Consider the following MWE: extern void* malloc (long unsigned int); void fun (unsigned *x) { unsigned *a = malloc (*x); if (a == 0) return; if (a != x) // (A) *a = *x; *x = *a; } If compiled with GCC 10, then no warning is emitted. If compiled with GCC HEAD (currently 84005b8abf9), then the following warning is emitted: gcc -W -c -O2 mwe.c mwe.c: In function 'fun': mwe.c:8:8: warning: '*(a)' may be used uninitialized [-Wmaybe-uninitialized] 8 | *x = *a; | ^~ Rational why this example is strictly speaking fine: 1) Assume x is a valid pointer. Then malloc will either return a nullpointer and we return, or a pointer to a fresh object which address is different from any other existing object. Thus (A) always evaluates to true which means *a is initialized. 2) Assume x is an invalid pointer.
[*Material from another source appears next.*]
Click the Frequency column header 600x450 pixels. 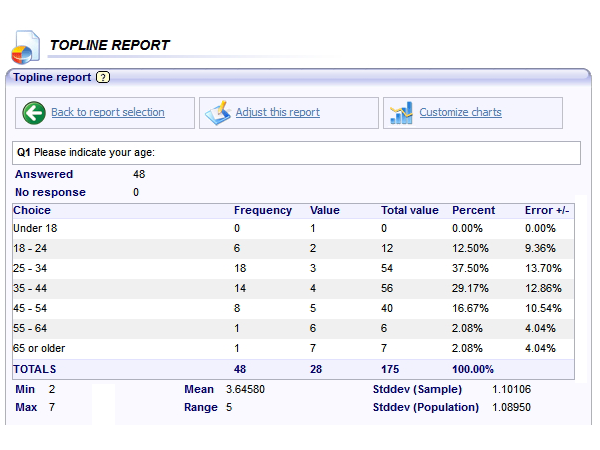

Then dereferencing x prior to the call to malloc already results in UB. Thus the only case in which condition (A) may evaluate to false is when x is an invalid pointer (e.g. previously malloc'd and then free'd such that a further call to malloc returns the very same address rendering (A) false) results in UB. Since this is a maybe warning I'm wondering whether this is considered a bug or is acceptable. Any thoughts?
I think there are duplicates about the fact that while gcc knows that a and x cannot alias (if you read *x, write to *a, then read from *x again, gcc reuses the first value), it does not use that information to fold comparisons between x and a.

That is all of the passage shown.